- _Testo proposto_:

◇ ◇ ◇ ◇ ◇

Quando guardiamo alla vita degli altri ci sembra sempre tutto facile, soprattutto quando ci rapportiamo con questi dei del pallone ed invece, dal libro, esce una figura piegata dalla vita, un uomo infelice. Nel caso degli atleti li consideriamo come pezzi di una “macchina” che deve sempre avere prestazioni altissime, invece in questo libro si mette meno in luce il calciatore per focalizzare la nostra attenzione sull’uomo e le sue sofferenze.

Una delle frasi più belle che mi sono appuntato è quella che dice «Se non sai cosa vuol dire essere infelice, non sai nemmeno cosa vuol dire essere felice». E dunque, non tutto ciò che è “fragile” è male.

Libro consigliato

Tieni presente che

Tieni presente cheChuck Palahniuk, Mondadori Editore, prima edizione 2020.

Il sottotitolo di questo che non sono sicuro sia possibile definire romanzo è: “Momenti nella mia vita di scrittore che hanno cambiato tutto”, e questo credo che di per sé dica già tutto su questo libro.

Perché fatico a definirlo romanzo? Perché da una parte questo libro racconta, o meglio dovrebbe raccontare ai novelli scrittori, come si scrive un libro, ma dall’altra è una specie di biografia in cui il buon Palahniuk ci svela una serie di aneddoti tutti legati alla scrittura o alla difficoltà di scrivere.

E’ sicuramente un libro che mette in luce alcuni trucchi del mestiere di scrittore, ma è anche un romanzo di formazione che sfocia in una guida galattica per chi non accetta l’orizzonte che lo circonda; inoltre è un guanto di sfida nonché una confessione. Insomma, come suo solito, Palahniuk sfugge a qualsiasi categorizzazione tentiamo di imporgli.

Proprio come all’esordio, quando con Fight Club scompigliò le carte presenti sulla tavola della letteratura contemporanea, così fa con questo ultimo lavoro dove, nel tentativo di trasmettere quello che ha imparato nella sua esperienza di scrittore, veicola le informazioni non sotto forma di regole auree date agli affamati lettori, bensì nascondendole sotto i veli della sua esperienza in modo che sia necessario “scartarle, distillarle, e condensarle” prima di poterle effettivamente fare nostre.

Si impara, ad esempio, che raccontare storie è un atto di potere. Potere di vita e di morte. Raccontare storie quindi come atto dirompente perché significa creare accanto, attorno e sopra ad un libro o romanzo o storia che sia, una comunità ristretta e parziale, autoreferenziale che si autoalimenta e che si sostiene come una setta. In pratica creare una comunità che riconosce se stessa come unica perché le persone che ne fanno parte condividono un’emozione, una sensazione, un dolore, una morte o una rinascita.

◇ ◇ ◇ ◇ ◇

- _Record forniti_:
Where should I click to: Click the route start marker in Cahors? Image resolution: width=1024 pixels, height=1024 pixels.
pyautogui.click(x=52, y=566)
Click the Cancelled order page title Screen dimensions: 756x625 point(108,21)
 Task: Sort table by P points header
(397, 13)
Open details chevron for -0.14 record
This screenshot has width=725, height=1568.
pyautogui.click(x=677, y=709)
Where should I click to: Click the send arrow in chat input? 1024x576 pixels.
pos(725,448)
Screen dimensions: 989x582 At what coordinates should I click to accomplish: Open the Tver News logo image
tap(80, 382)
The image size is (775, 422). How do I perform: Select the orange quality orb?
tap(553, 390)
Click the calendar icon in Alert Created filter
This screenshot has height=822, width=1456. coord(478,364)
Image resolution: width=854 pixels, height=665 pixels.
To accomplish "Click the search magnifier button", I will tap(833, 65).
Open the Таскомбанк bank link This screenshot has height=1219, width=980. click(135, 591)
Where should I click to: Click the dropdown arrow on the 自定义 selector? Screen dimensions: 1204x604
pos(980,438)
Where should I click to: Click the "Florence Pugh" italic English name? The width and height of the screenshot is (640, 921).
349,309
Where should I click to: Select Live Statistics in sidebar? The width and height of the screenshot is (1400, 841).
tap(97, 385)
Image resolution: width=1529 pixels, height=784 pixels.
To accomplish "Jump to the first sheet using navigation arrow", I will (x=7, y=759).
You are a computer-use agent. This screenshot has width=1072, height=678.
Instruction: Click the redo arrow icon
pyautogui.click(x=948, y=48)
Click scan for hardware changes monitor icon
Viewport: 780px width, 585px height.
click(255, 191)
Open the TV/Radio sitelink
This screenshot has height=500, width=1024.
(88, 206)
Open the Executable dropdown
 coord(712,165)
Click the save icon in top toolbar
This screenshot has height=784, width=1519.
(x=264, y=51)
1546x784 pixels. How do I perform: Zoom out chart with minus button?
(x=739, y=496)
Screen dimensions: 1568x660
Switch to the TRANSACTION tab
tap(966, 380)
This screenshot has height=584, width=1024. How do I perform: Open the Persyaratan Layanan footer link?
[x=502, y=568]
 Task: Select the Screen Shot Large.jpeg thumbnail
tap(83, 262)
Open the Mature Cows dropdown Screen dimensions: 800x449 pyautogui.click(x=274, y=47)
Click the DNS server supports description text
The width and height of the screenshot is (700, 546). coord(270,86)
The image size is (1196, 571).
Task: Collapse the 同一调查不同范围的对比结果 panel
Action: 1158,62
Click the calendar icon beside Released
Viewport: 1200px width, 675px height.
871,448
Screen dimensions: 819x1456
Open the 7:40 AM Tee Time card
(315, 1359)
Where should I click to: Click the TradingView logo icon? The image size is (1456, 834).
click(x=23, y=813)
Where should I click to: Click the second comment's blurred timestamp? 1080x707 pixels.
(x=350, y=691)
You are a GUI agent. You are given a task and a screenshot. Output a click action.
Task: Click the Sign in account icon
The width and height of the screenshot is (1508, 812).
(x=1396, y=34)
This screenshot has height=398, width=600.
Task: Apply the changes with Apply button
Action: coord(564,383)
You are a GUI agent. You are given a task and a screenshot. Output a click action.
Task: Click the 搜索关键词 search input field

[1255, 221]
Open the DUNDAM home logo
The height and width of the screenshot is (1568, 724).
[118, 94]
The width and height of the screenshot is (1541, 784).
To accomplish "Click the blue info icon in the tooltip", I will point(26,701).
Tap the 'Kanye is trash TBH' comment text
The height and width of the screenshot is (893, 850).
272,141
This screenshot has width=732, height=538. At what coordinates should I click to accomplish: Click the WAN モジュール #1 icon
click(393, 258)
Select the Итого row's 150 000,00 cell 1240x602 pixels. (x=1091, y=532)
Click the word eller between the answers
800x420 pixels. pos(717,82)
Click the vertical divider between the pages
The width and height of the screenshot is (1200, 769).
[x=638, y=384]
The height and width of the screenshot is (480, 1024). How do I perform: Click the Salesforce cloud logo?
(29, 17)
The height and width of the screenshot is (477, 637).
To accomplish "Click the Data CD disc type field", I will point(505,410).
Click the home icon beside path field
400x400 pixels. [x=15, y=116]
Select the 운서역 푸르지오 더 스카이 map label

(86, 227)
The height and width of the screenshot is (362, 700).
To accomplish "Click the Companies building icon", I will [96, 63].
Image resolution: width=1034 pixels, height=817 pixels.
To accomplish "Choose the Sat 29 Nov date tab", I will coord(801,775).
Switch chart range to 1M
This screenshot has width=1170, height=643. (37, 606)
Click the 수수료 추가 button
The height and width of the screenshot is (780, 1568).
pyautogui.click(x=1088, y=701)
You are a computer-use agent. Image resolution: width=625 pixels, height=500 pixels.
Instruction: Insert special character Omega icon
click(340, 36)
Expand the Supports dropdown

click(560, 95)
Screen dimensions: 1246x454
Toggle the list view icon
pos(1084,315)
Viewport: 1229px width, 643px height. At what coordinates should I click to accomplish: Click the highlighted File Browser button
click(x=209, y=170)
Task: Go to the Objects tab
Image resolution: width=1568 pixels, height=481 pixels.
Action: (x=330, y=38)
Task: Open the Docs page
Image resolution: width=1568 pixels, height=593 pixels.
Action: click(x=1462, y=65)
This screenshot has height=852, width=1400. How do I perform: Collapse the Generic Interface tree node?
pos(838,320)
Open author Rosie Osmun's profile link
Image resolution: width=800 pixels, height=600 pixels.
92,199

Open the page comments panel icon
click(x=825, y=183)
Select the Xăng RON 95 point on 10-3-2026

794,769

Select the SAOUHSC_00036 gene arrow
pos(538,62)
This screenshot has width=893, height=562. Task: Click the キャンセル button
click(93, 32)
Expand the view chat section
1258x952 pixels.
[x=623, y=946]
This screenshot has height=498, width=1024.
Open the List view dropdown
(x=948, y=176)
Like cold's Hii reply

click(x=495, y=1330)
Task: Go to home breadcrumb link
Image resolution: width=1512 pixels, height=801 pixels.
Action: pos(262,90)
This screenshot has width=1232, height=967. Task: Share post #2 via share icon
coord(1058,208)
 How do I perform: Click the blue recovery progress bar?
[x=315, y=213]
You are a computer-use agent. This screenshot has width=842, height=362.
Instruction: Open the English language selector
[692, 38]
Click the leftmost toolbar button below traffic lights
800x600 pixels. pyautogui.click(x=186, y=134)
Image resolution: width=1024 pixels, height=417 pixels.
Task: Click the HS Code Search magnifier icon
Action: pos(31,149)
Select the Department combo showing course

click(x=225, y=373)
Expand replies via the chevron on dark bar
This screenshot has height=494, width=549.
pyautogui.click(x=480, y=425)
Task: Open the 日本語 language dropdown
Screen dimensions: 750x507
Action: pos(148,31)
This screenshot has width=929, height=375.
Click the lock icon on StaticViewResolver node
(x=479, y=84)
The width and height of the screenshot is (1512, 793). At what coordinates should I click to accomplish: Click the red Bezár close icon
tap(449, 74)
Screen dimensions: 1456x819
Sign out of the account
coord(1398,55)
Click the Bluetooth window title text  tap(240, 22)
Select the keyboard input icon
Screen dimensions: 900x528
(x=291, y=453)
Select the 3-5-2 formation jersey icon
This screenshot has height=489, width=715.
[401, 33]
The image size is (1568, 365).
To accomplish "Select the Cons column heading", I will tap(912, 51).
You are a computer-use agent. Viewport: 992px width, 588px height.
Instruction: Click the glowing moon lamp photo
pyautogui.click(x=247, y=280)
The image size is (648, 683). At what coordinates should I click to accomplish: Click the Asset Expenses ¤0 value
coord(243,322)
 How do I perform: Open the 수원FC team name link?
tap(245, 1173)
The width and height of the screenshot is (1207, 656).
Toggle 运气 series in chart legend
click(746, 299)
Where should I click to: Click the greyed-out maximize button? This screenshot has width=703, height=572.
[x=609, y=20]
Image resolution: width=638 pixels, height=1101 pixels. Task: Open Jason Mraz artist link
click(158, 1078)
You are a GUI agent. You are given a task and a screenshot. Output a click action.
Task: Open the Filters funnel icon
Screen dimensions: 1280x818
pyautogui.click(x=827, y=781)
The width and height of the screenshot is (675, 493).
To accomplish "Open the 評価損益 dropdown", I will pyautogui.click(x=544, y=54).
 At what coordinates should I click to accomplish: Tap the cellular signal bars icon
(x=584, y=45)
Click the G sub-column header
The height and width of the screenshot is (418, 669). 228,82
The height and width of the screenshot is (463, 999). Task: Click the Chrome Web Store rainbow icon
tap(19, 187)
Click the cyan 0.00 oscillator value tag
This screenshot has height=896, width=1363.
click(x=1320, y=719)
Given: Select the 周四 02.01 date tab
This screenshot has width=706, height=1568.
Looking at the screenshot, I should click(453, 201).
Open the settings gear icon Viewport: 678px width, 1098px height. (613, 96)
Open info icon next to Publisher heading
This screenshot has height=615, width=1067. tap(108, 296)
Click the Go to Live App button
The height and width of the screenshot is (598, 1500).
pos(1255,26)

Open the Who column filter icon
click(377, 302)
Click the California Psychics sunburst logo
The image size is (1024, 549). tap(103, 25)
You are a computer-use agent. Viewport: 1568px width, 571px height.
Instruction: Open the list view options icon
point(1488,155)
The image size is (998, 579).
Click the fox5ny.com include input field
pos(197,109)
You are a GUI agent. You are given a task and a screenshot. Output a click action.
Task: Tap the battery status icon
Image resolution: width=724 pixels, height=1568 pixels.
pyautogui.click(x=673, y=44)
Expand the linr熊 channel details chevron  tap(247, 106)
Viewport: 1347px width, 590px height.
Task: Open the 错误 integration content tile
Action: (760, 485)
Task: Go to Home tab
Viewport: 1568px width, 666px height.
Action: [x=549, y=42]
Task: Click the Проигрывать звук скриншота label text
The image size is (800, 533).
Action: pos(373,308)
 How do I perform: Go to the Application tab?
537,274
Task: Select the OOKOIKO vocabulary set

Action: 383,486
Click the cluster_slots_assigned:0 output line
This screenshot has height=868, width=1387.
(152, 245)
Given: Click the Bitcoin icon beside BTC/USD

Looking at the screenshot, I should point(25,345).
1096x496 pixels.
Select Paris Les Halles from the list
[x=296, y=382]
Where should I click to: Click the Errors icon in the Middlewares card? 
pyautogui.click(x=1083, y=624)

◇ ◇ ◇ ◇ ◇

- _Obiettivo del compito_: Nel testo proposto, elenca tutto ciò che condividono le persone che fanno parte della comunità descritta nell'ultimo paragrafo. Per questo esercizio i record non sono necessari.

- _Soluzione_:
- un'emozione
- una sensazione
- un dolore
- una morte
- una rinascita